Expanding MLB’s Reach: Baseball Broadcasts as Teaching Tools

MLB Translates to English

Baseball is an American sport that attracts a diverse, multilingual player and fan base. MLB has taken steps to address these needs, including requiring teams to have full-time interpreters.

According to Kate White, an expert in second language acquisition, there are a few factors that make baseball broadcasts effective teaching tools. One is the newscaster accent that many MLB announcers use. mlb중계

English

Major League Baseball broadcasts began in the 1950s, and televised games played a crucial role in shaping American television networks. The Big Three networks (ABC, CBS, and NBC) would air packages of games on certain nights throughout the week until Fox rose to prominence in the 1990s.

The success of the Fox network helped to fuel the growth of other cable networks, including ESPN and TBS. Both of these channels carry several MLB telecasts a week and also showcase Division Series games.

In 2009, MLB itself launched its own cable channel, The Baseball Network, which carries game packages on nights in prime time, as well as selected weekday afternoon games. The Network games are blacked out in markets where local broadcasters carry them, with substitute programming being shown.

In the UK, MLB games have been shown on free-to-air satellite channel Screensport since the late 1980s, and terrestrial channel Channel 5 has held rights to the sport since its launch in 1997. In 2013, BT Sport picked up the rights to show MLB, and has aired several live games each week.

Spanish

Before MLB Network came along, teams would often hire an interpreter to jog out to the mound with a pitcher who spoke little English. It was a valuable service, but it didn’t help broadcasters or reporters understand what the player was saying. Now the league has made it a mandate for all clubs to provide a translator for every game, both at home and on the road.

The league also has an entire studio devoted to the Spanish-language games, located in Secaucus, New Jersey. The leased facilities house the network’s MLB Central, Quick Pitch and baseball news shows and is known as Studio 21.

The channel is currently carried on most major video providers in the United States and Canada. Like its NBA and NHL counterparts, the MLB Network is blacked out in markets where a local broadcaster has rights to televise the game; viewers receive alternate games or pre-taped programming instead.

French

In Canada, Sportsnet and RDS hold national rights to MLB in English and French. They each air a package of games during the regular season on Tuesdays, Thursdays, and Fridays, along with some games in prime time and other prestigious events like the All-Star Game. Sportsnet holds rights to the Blue Jays, and carries those games plus some simulcasts from a US feed.

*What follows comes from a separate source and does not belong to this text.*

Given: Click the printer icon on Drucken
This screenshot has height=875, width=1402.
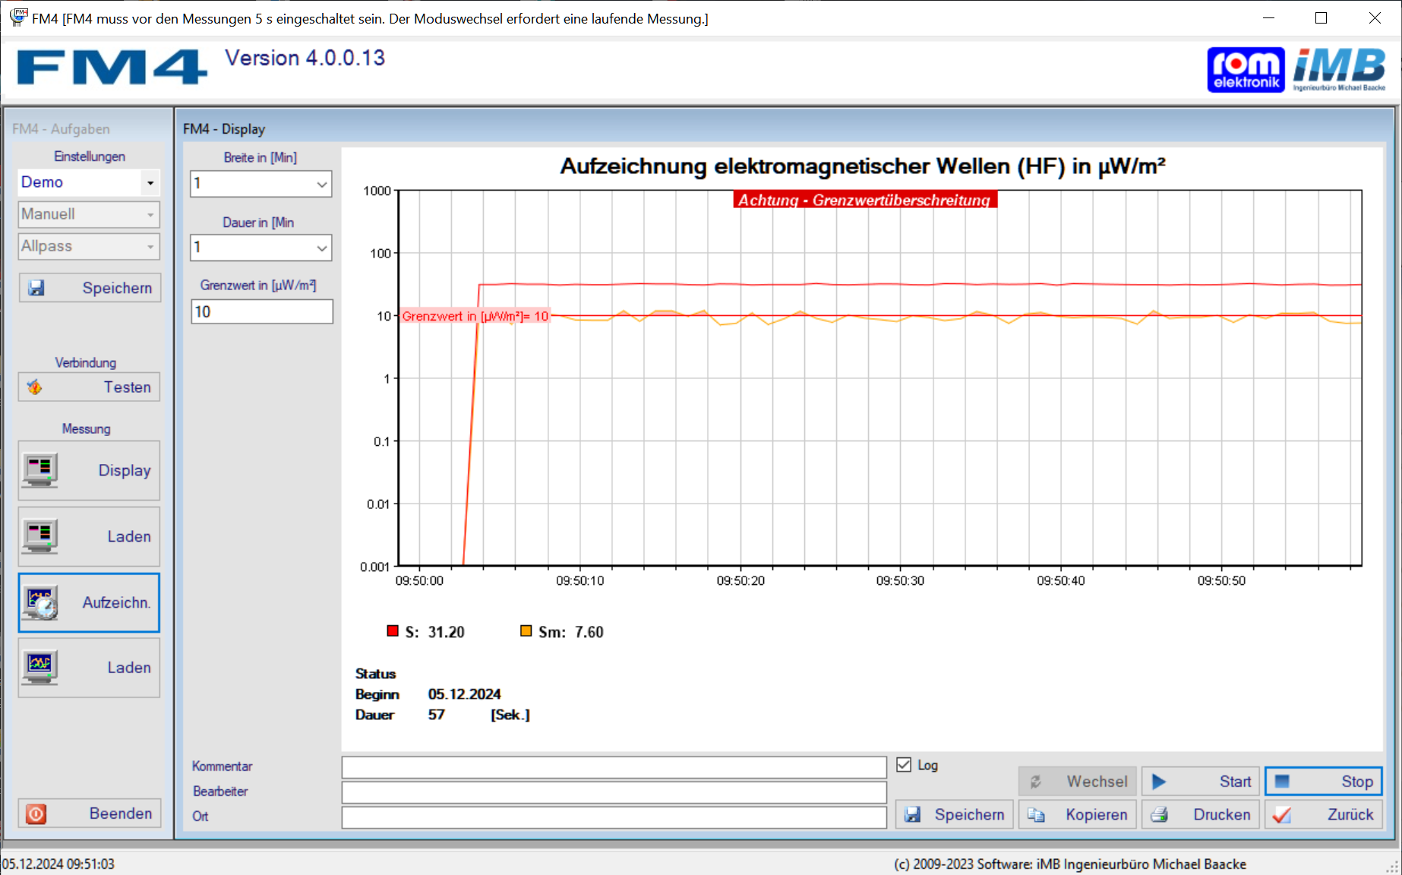Looking at the screenshot, I should tap(1159, 815).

In the UK, BT Sport holds the rights to MLB games; it shows several each week and also produces MLB magazine programs. The sport has been broadcast in the UK since the late 1980s, first on satellite channel Screensport, then on Sky Sports after that network’s launch. The televison of baseball in France began with the creation of the Montreal Expos in 1969, and broadcasters and journalists like Jacques Doucet, Jean-Paul Sarrault, and Claude Raymond were instrumental in spreading the language of the game. This glossary contains a wide variety of terms that have been adopted for use in French by linguists and baseball experts.

Italian

During its seven-year lifespan, the league had dozens of local teams that served as training grounds for athletes and officials who would go on to distinguish themselves in major league baseball.[citation needed] Most of these teams were owned by the cigarette company L&M, which also controlled the league’s broadcast rights.

MLB broadcasts helped shape the emerging medium of cable television, with networks such as ESPN and TBS airing nationally televised games.[82] In 2009, MLB launched its own cable channel, the MLB Network, which picked up game packages that were previously aired on ESPN and TBS.

In the United Kingdom, MLB games have been shown on a regular basis since the late 1980s. Initially, the games were broadcast on satellite channel Screensport, before Sky Sports took over in 1993 and later expanded to include live coverage of two MLB games every week on Sunday night. In 2013 BT Sport picked up the UK rights to MLB, and now shows multiple games each week.